Alt-Country / Americana / Folk / Gig Reviews / Photos

LIVE REVIEW: Lost Ragas, Raised By Eagles, Jep & Dep @ Factory Floor, Sydney 15/03/14

Lost Ragas - photo by Chris Familton

Lost Ragas – photo by Chris Familton

Pulling a crowd for an Americana gig in Sydney can be a struggle at times yet the paltry turnout of a dozen people for a gig with a trio of fine, critically lauded acts was disappointing to say the least. To their credit the bands seemed relaxed and grateful for the enthusiasm of those in attendance, with all three playing excellent sets.

Jep & Dep

Jep & Dep – photo by Chris Familton

Jep And Dep warmed the room with their hypnotic country/folk. There was a real chemistry in the way the pair’s voices blended and contrasted in response to the requirements of each song. Their cover of Kylie Minogue’s ‘Confide In Me’ was entrancing with Jessica Cassar’s voice soaring like an ethereal torch singer, soulful and haunting in equal measures. Their own material was just as strong and demonstrated their ability to match their voices and Darren Cross’ guitar playing with accomplished songwriting.

Raised By Eagles

Raised By Eagles – photo by Chris Familton

Raised By Eagles released one of the finest Australian alt-country albums last year and they showed they can effectively translate their songs and performance from the studio to the stage. Luke Sinclair was the focal point of the band but all of the members were crucial elements in the weaving of subtle textures and melodies into the music, whether it was via upright bass, slide guitar or solid drumming. ‘Penny Drop’ and ‘Watching You Fall’ were particular examples of timeless, classic songwriting delivered with great sensitivity and musicality.

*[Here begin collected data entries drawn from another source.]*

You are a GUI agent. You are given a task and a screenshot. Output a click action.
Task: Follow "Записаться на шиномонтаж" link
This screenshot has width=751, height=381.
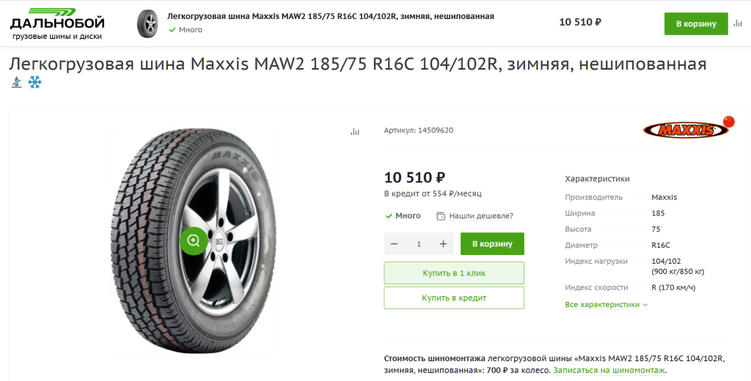(x=609, y=371)
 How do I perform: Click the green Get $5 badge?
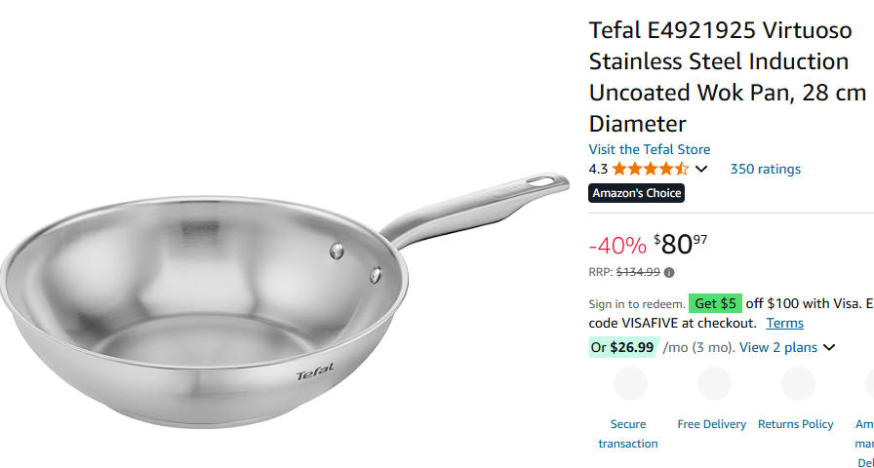[716, 303]
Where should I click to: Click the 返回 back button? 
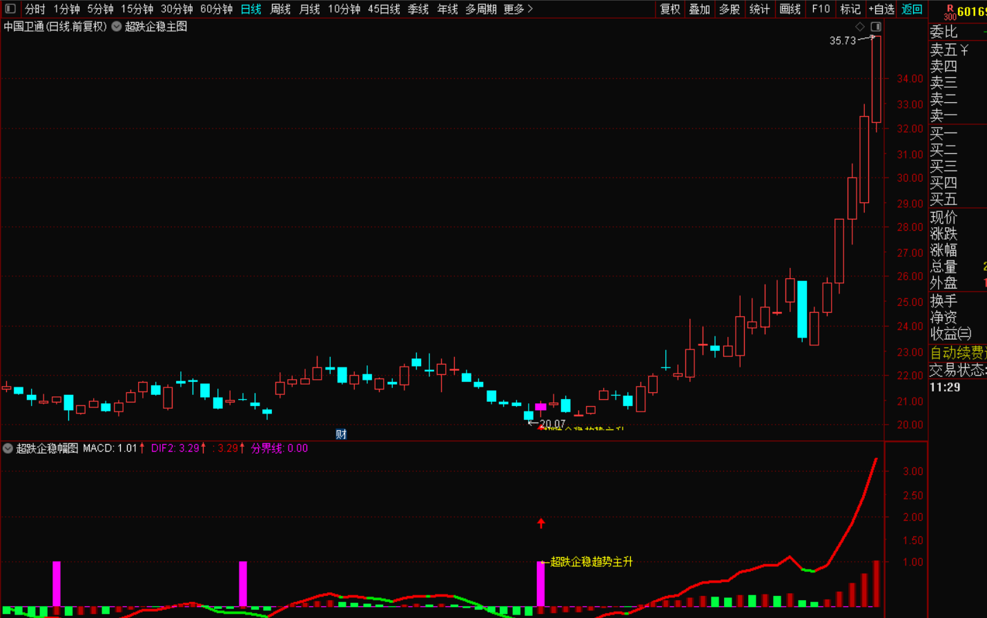[912, 9]
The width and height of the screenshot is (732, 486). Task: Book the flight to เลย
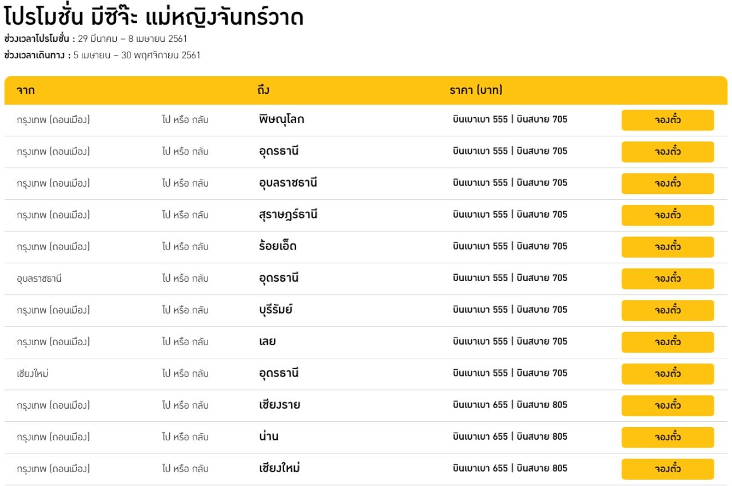(667, 342)
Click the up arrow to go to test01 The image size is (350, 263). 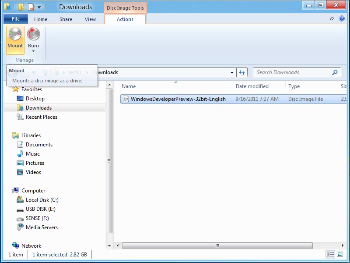pyautogui.click(x=45, y=72)
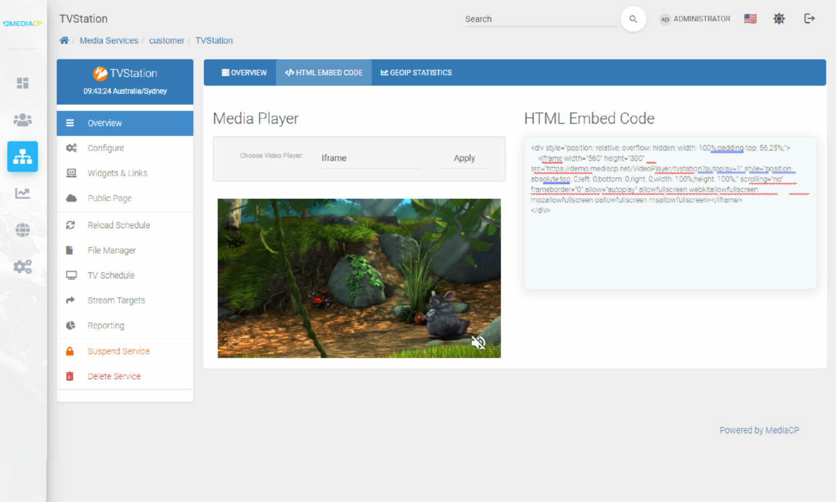Screen dimensions: 836x502
Task: Click the logout icon in top bar
Action: point(809,19)
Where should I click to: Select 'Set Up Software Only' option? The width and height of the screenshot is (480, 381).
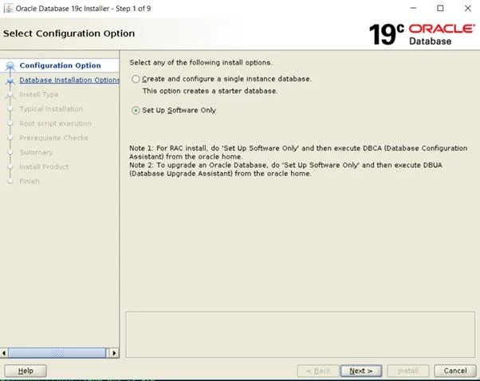pyautogui.click(x=136, y=110)
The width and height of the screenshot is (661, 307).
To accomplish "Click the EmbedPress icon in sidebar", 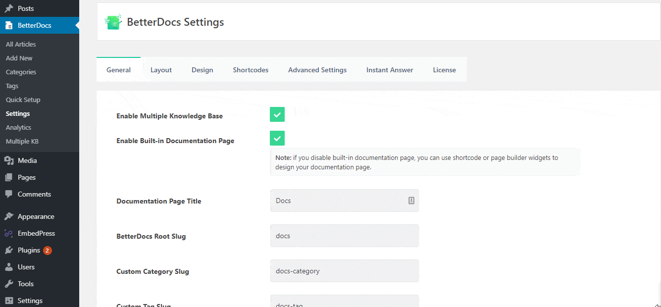I will 9,233.
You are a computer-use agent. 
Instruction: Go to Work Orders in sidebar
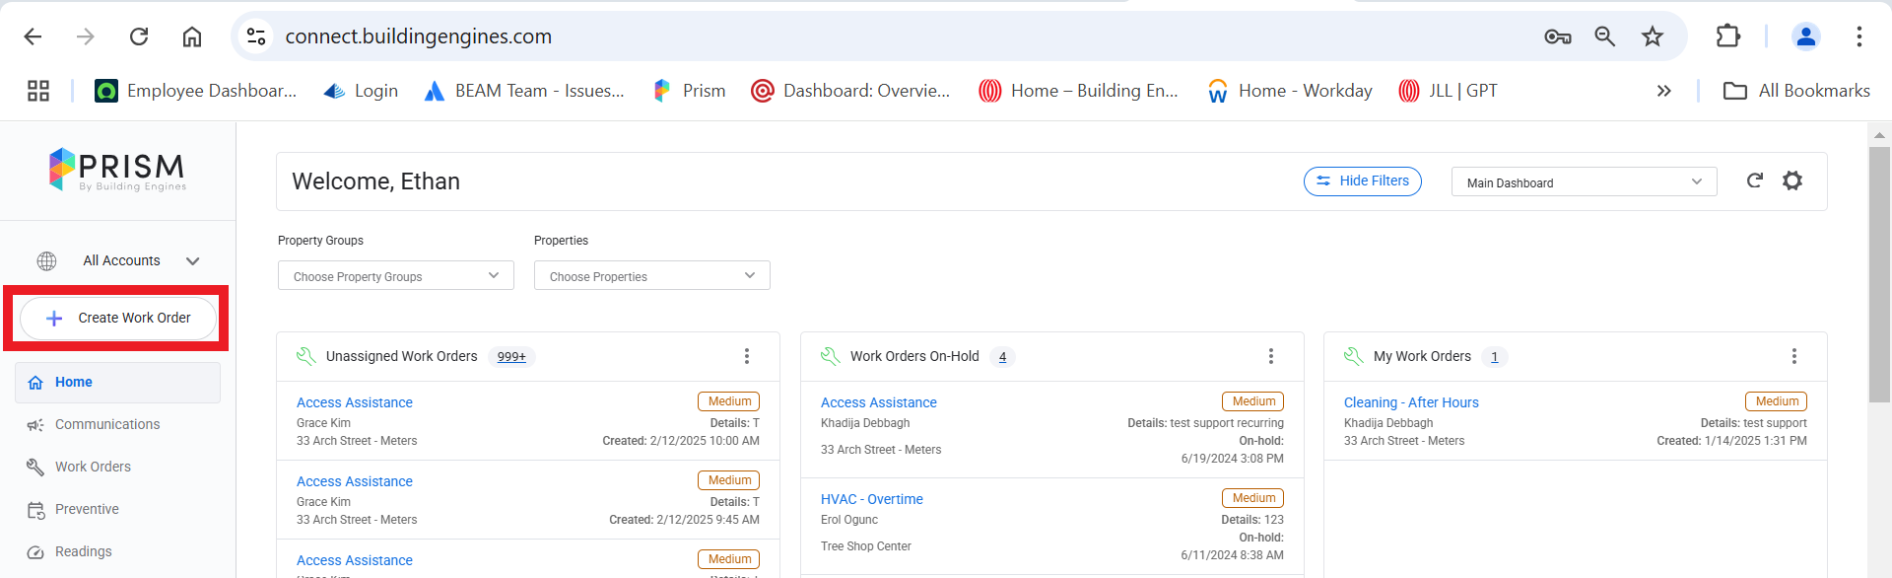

Matt Walker has been treading the boards for years now and in some ways Lost Ragas feels like the culmination of all his work to date. With a superb three-piece band behind him Walker delivered a soulful, at times visceral, country-based sound that could channel emotive Crazy Horse-esque simplicity as effectively as nervy, wired guitar workouts with shades of Television or rich four-part folk harmonies. Shane Reilly’s pedal steel was exceptional, conjuring electrical storms and heartache swoons behind Walker’s understated guitar and sleepy, lonely soul voice. It was a faultless performance that deserved a larger audience. For those in attendance it felt like a wonderful and intimate musical treat.